What to work on => List the lines of the rows below as a numbered list, starting at the line containing "You are a GUI" and running through the end of the rows, with both ends included. Leave out blank lines and pictures.

(Rows from a pointing dataset)
········
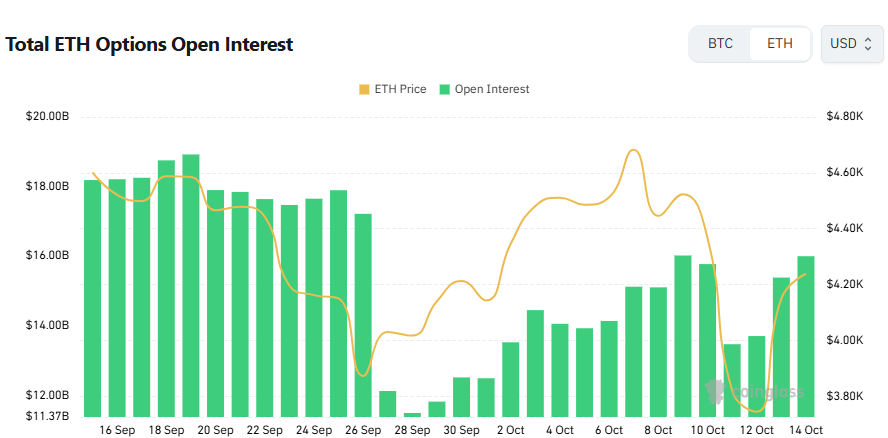The width and height of the screenshot is (888, 438).
Task: Click the yellow ETH Price legend swatch
Action: click(x=363, y=89)
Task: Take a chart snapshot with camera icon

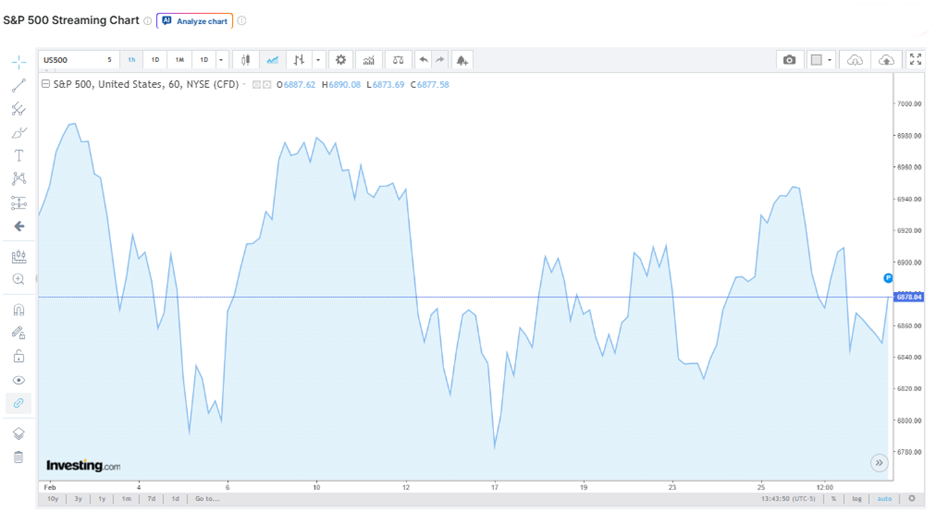Action: click(x=789, y=60)
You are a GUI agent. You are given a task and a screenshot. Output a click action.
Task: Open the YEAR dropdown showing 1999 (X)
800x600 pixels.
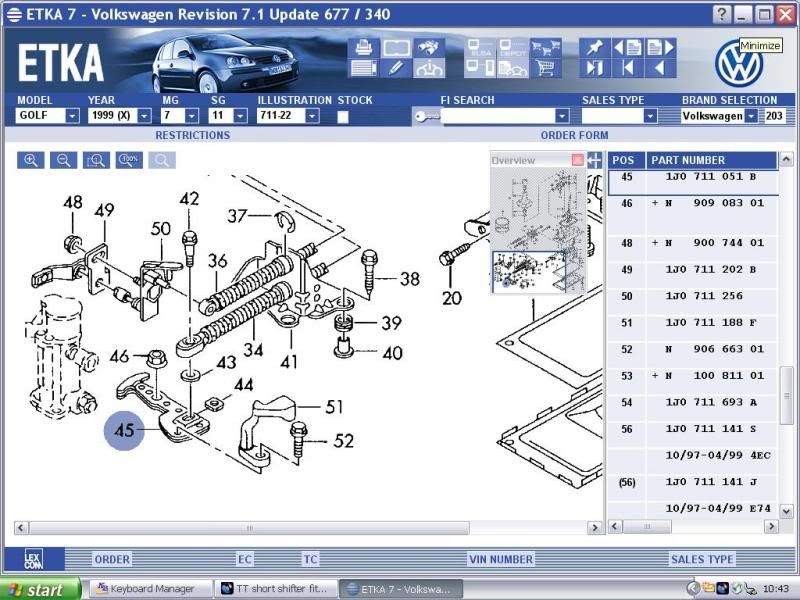(x=144, y=116)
········
Final result =>
1. You are a GUI agent. You are given a task and a screenshot. Output a click action.
2. Task: Open the YEAR dropdown showing 1999 (X)
3. 800x600 pixels.
4. (x=144, y=116)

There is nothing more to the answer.